--- Available records Enclosed Below ---
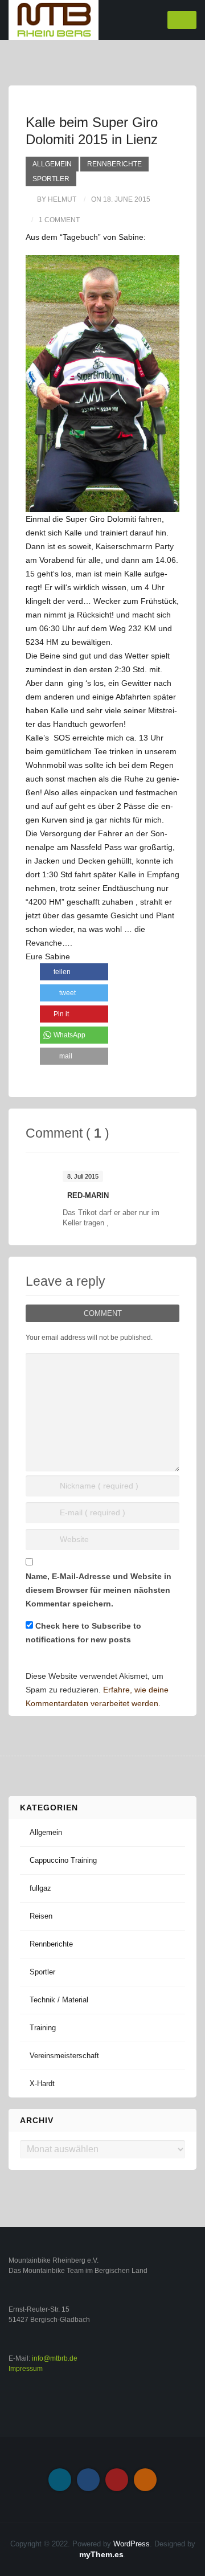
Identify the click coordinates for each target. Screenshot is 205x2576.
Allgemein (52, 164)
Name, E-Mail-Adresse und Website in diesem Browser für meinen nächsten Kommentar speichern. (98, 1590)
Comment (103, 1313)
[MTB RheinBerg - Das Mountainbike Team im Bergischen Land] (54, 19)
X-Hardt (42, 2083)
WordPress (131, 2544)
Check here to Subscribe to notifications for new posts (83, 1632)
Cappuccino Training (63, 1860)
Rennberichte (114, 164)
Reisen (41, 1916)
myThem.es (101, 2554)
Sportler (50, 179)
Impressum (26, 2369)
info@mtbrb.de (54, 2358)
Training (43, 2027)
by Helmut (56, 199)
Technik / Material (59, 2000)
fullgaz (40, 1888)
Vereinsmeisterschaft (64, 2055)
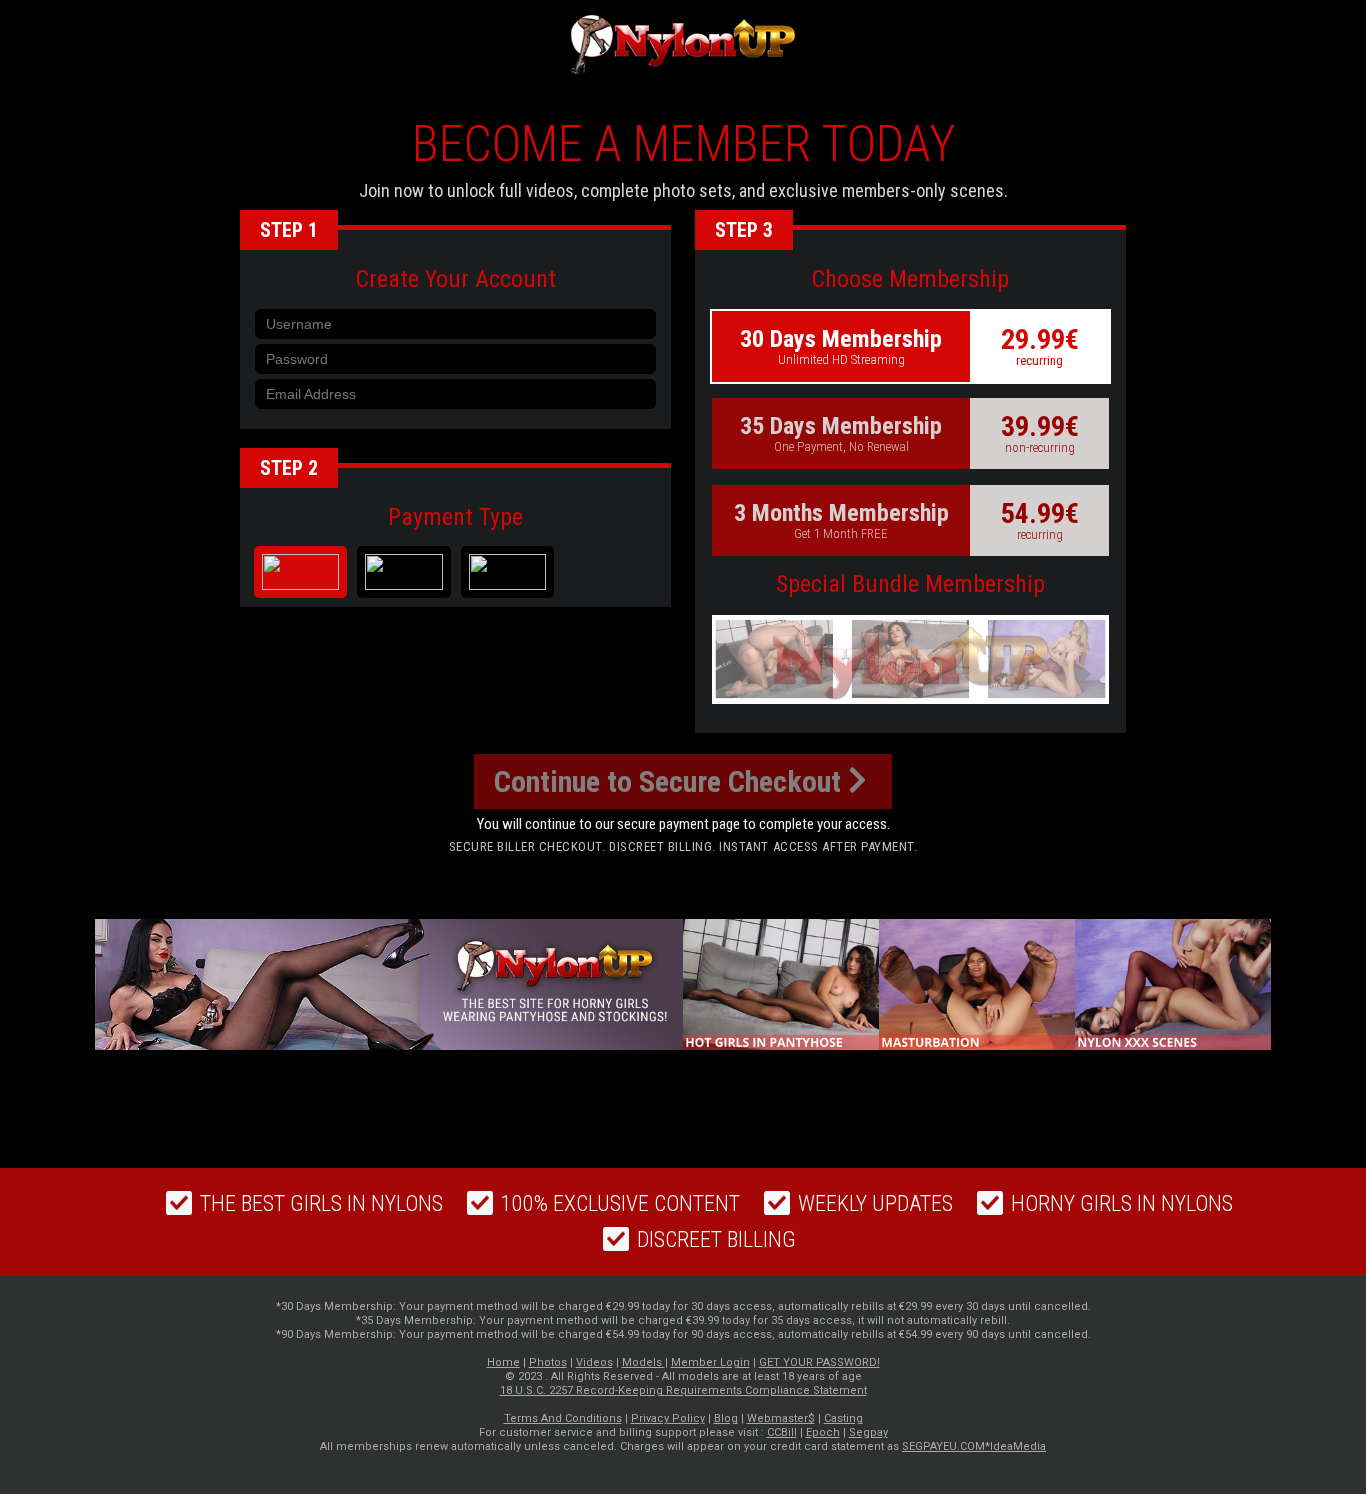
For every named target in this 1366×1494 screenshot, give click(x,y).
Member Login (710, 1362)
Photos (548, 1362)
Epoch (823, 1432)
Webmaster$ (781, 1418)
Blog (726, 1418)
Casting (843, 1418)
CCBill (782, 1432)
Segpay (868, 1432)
--- End of Enclosed Available records ---
--- Available records Enclosed Below ---
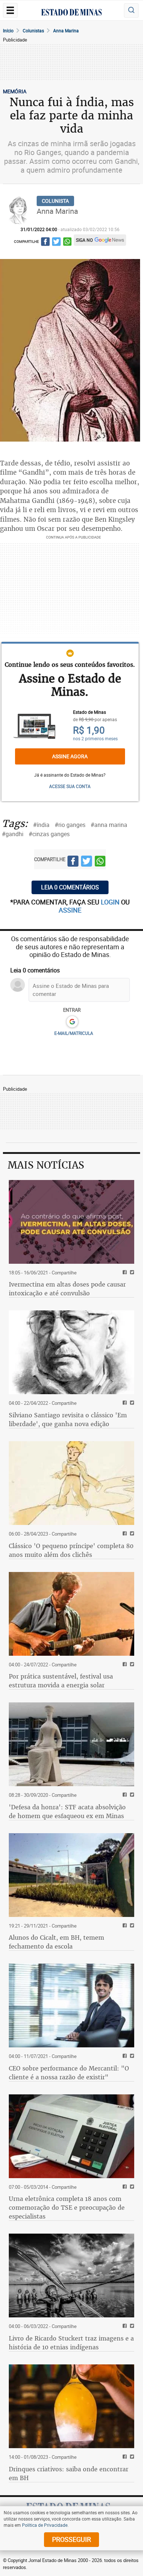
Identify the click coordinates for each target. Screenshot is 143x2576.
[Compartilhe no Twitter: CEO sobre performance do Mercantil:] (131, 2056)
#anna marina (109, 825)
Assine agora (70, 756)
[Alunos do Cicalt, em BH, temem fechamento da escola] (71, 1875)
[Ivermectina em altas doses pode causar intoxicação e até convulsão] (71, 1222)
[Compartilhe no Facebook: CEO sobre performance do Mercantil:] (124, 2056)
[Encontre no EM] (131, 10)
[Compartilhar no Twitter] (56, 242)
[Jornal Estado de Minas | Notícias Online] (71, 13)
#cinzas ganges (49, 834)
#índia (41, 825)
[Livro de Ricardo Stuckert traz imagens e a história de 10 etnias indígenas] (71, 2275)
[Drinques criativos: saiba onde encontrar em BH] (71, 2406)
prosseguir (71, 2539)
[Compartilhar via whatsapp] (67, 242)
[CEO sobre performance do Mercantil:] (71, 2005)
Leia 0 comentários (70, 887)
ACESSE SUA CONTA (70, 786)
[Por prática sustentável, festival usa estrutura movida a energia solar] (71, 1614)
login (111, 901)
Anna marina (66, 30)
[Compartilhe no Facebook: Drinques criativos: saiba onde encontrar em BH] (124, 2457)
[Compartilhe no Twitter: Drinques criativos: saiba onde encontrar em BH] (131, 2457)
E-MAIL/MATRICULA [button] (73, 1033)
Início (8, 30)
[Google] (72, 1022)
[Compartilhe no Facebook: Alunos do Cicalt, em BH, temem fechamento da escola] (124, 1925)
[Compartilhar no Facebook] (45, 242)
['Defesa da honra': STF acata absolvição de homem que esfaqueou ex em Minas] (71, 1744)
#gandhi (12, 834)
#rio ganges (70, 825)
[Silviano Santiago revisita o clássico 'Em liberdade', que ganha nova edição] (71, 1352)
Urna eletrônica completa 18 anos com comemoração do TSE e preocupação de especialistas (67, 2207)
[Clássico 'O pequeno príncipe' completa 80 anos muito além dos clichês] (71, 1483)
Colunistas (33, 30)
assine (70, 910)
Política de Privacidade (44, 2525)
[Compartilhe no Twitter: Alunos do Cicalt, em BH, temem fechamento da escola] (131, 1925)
--- End of Enclosed Available records ---
Gather from the data above every line with the string "Compartilhe".

[Compartilhe no Twitter: CEO sobre performance do Mercantil:] (131, 2056)
[Compartilhe no Facebook: CEO sobre performance do Mercantil:] (124, 2056)
[Compartilhe no Facebook: Drinques criativos: saiba onde encontrar em BH] (124, 2457)
[Compartilhe no Twitter: Drinques criativos: saiba onde encontrar em BH] (131, 2457)
[Compartilhe no Facebook: Alunos do Cicalt, em BH, temem fechamento da escola] (124, 1925)
[Compartilhe no Twitter: Alunos do Cicalt, em BH, temem fechamento da escola] (131, 1925)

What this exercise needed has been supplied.